**EXERCISE REQUIREMENTS:**
The records underneath are to be repeated exactly, with the pictures left out.

### DATA SECTION

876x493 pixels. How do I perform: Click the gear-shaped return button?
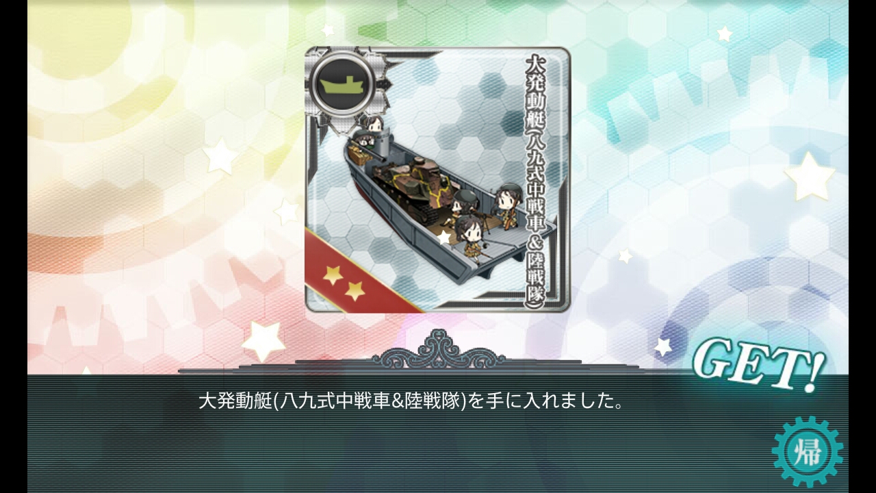[807, 451]
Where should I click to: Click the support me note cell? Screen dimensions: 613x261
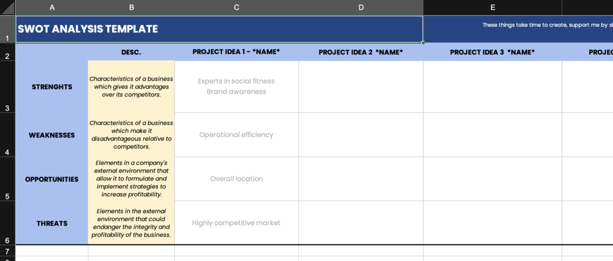(543, 26)
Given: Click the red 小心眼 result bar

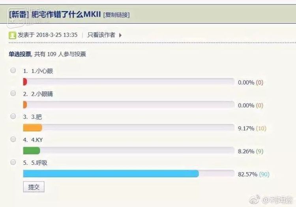Looking at the screenshot, I should point(25,82).
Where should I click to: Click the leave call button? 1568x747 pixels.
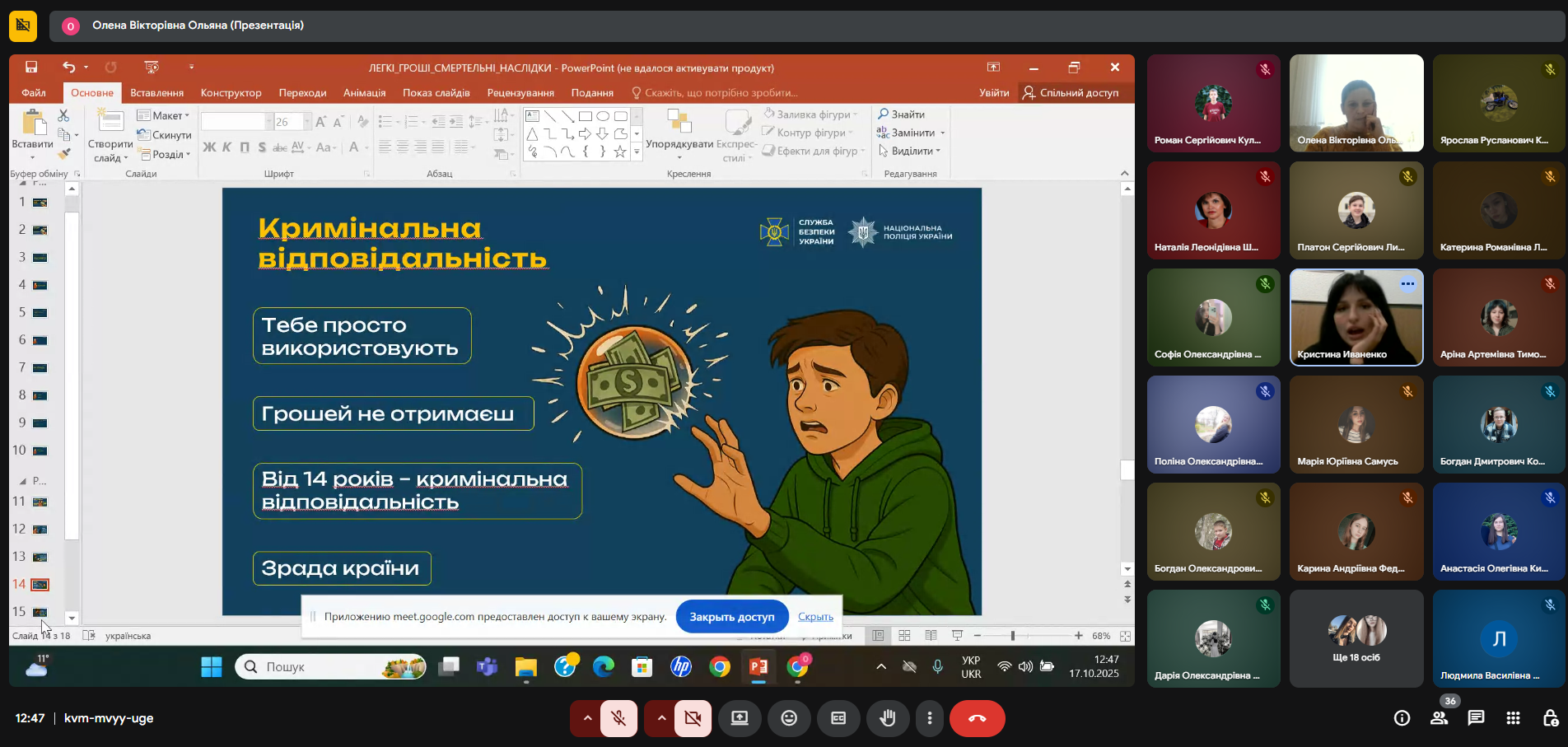coord(977,718)
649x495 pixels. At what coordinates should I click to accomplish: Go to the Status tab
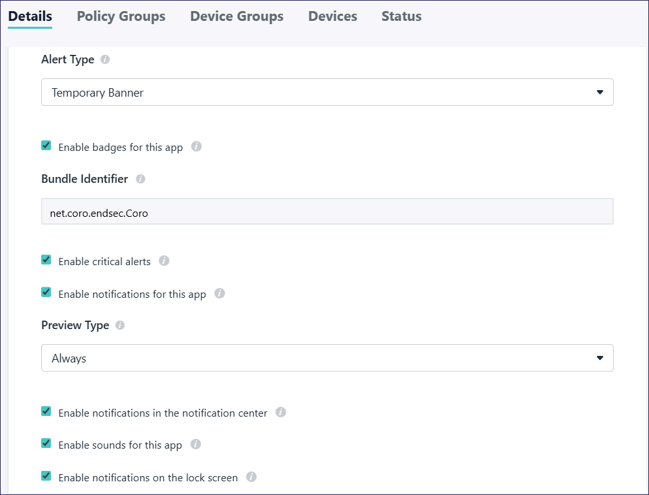click(x=402, y=16)
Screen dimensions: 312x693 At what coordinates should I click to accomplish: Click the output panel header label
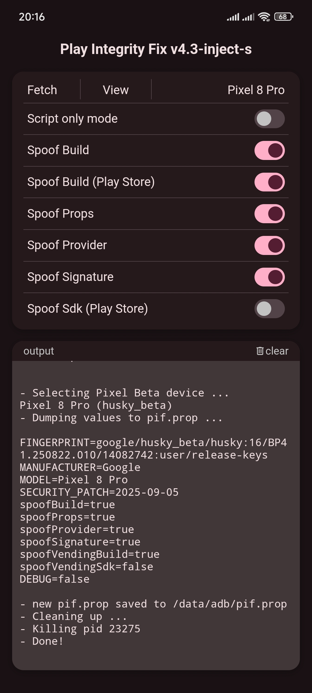pos(39,351)
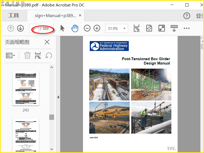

######

**SOLUTION TO THIS EXERCISE:**
876x493 pixels. How do I perform: Click the gear-shaped return button?
[807, 451]
Where should I click to: Click the support me note cell? Screen dimensions: 613x261
(543, 26)
Given: Click the red 小心眼 result bar

Looking at the screenshot, I should point(25,82).
Where should I click to: Click the leave call button? 1568x747 pixels.
coord(977,718)
649x495 pixels. At what coordinates should I click to accomplish: Go to the Status tab
click(x=402, y=16)
Screen dimensions: 312x693 At what coordinates should I click to accomplish: Click the output panel header label
pos(39,351)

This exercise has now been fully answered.